On Aug. 19, India’s minister of external affairs, Subrahmanyam Jaishankar, gave a speech at a university in Thailand where he stated that relations between India and China were going through “an extremely difficult phase” and that an “Asian Century” seemed unlikely unless the two nations found a way to “join hands” and start working together.

For many observers, Jaishankar’s speech was taken as an opportunity for the US to drive a wedge between India and China, exploiting an ongoing border dispute along the Himalayan frontier to push India further into a pro-US orbit together with other Western-leaning regional powers. What these observers overlooked, however, was that the Indian minister was seeking the exact opposite from his speech, signaling that India was, in fact, interested in working with China to develop joint policies that would seek to replace US-led Western hegemony in the Pacific.

Struggle for Leadership

More than six decades ago, then-US Senator John F. Kennedy noted that there was a “struggle between India and China for the economic and political leadership of the East, for the respect of all Asia, for the opportunity to demonstrate whose way of life is the better.” The US, Kennedy argued, needed to focus on providing India the help it needed to win that struggle — even if India wasn’t asking for that help or, indeed, seeking to “win” any geopolitical contest with China.

Today, the relationships between the US, India and China have matured, with all three wrestling with complex, and often contradictory, policies that are simultaneously cooperative and confrontational. Notwithstanding this, the US continues to err on the side of helping India achieve a geopolitical “win” over China. One need only consider the Quadrilateral Security Dialogue, or “Quad,” conceived in 2007, but dormant until 2017, when it was resurrected under US leadership to bring together the US, Japan, Australia and India in an effort to create a regional counterweight to China’s growing influence.

There was a time when cooler heads cautioned against such an assertive US-led posture on a regional response to an expansive, and expanding, Chinese presence in the Indo-Pacific region. This line of thinking held that strong Indian relationships with Tokyo and Canberra should be allowed to naturally progress, independent of US regional ambitions.
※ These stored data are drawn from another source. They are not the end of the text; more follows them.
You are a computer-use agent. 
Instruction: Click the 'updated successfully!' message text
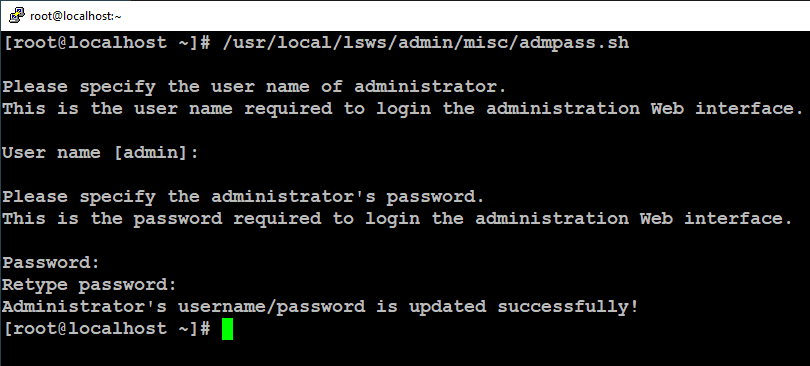pos(524,307)
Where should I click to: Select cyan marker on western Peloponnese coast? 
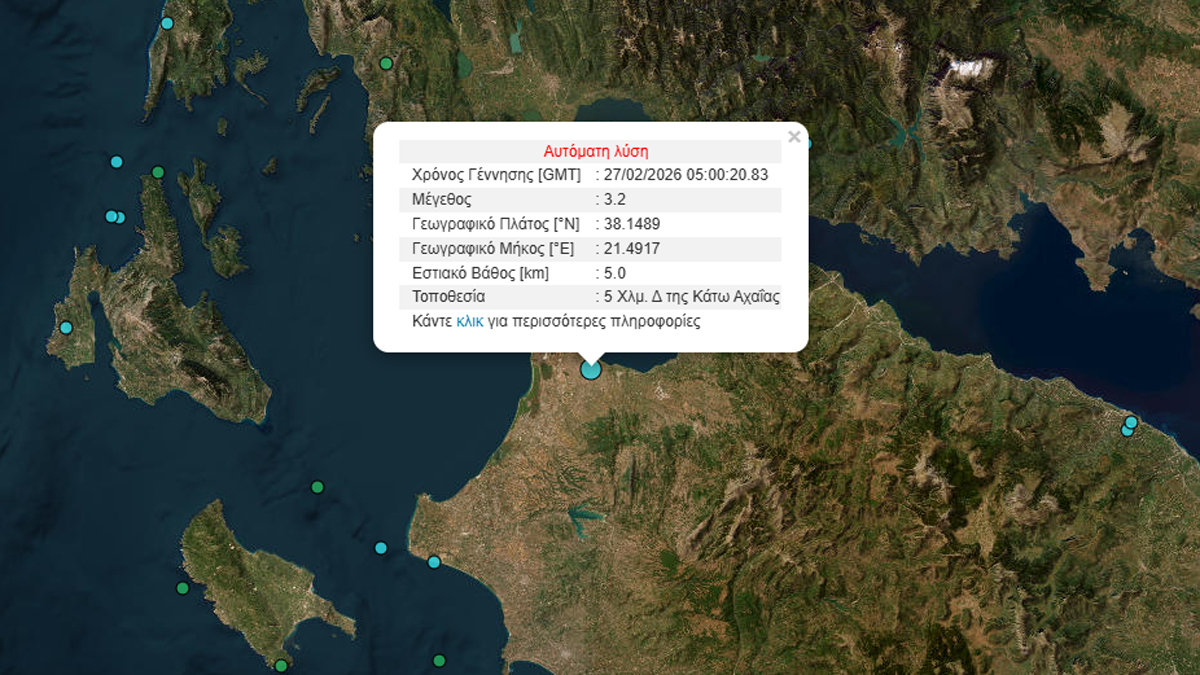pyautogui.click(x=434, y=562)
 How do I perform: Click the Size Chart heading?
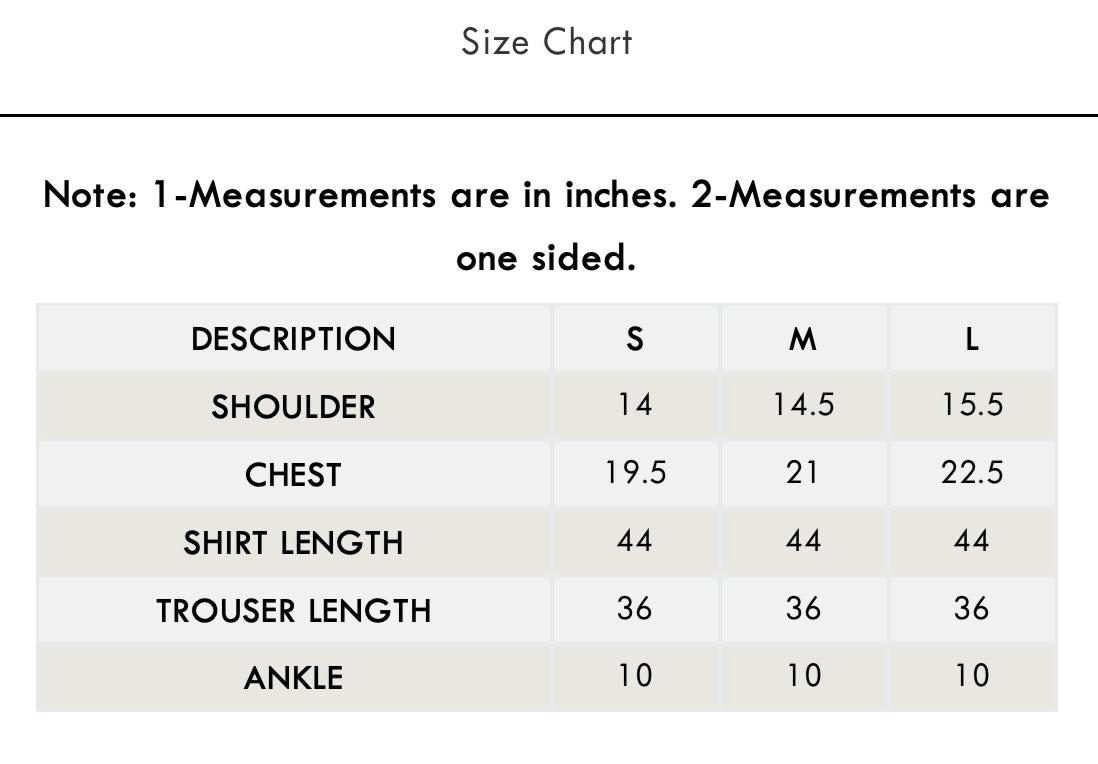pyautogui.click(x=547, y=42)

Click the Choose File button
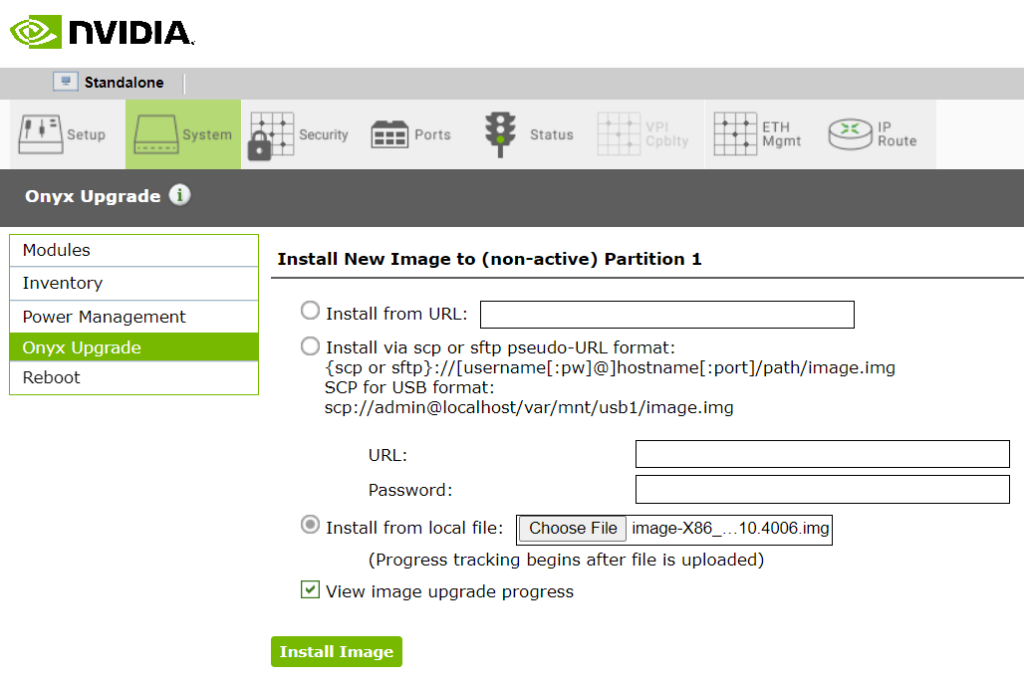pos(573,528)
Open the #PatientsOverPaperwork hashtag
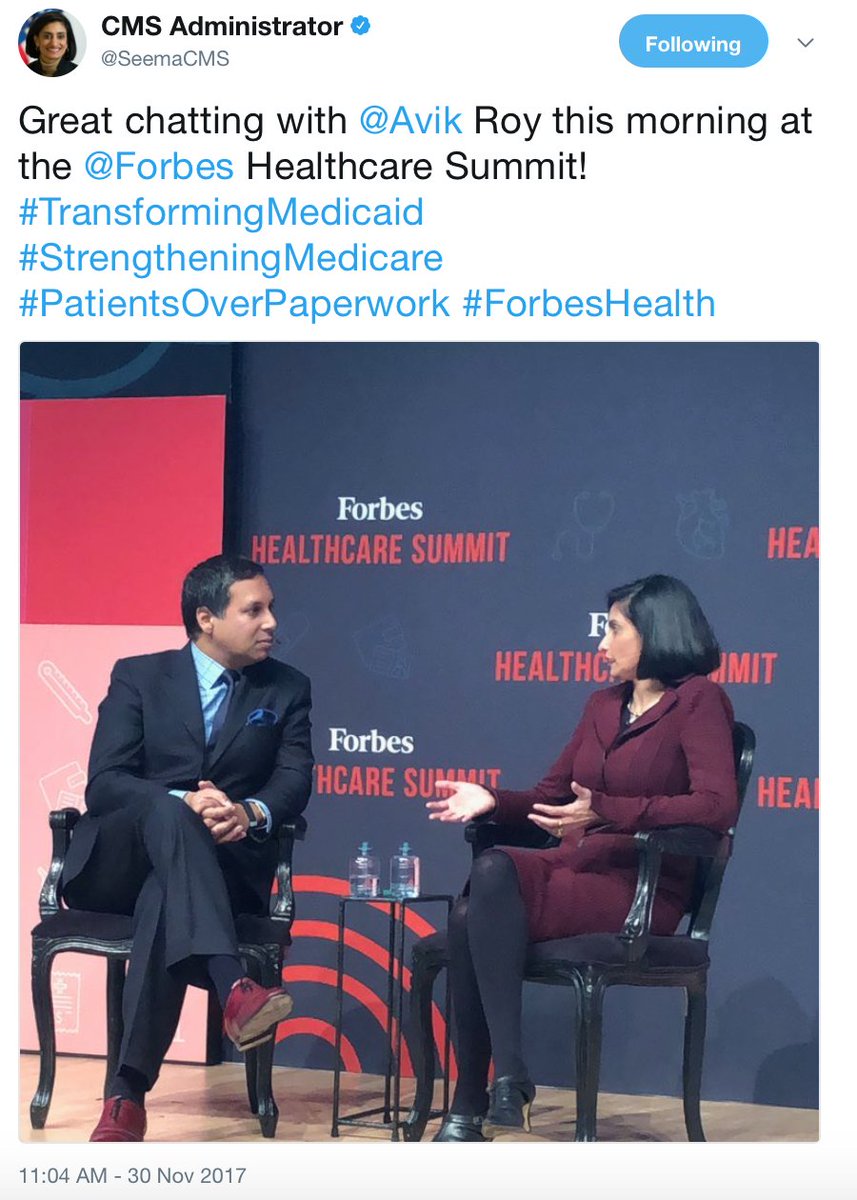The image size is (857, 1200). point(235,304)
These same “cool heads” argued that the US needed to be realistic in its expectations on relations between India and China, avoiding the pitfalls of Cold War-era “zero-sum game” calculations. The US should appreciate that India needed to implement a foreign policy that best met Indian needs. Moreover, they argued, a US-Indian relationship that was solely focused on China would not age well, given the transitory realities of a changing global geopolitical dynamic.

The Asian Century

The key to deciphering Jaishanker’s strategic intent in his Thailand comments lay in his use of the term “Asian Century.” This echoed the words of former Chinese reformist leader Deng Xiaoping, who, in a meeting with former Indian Prime Minister Rajiv Gandhi in 1988, declared that “in recent years people have been saying that the next century will be the century of Asia and the Pacific, as if that were sure to be the case. I disagree with this view.” Deng went on to explain that unless China and India focus their respective and collective energies on developing their economies, there could, in fact, be no “Asian Century.”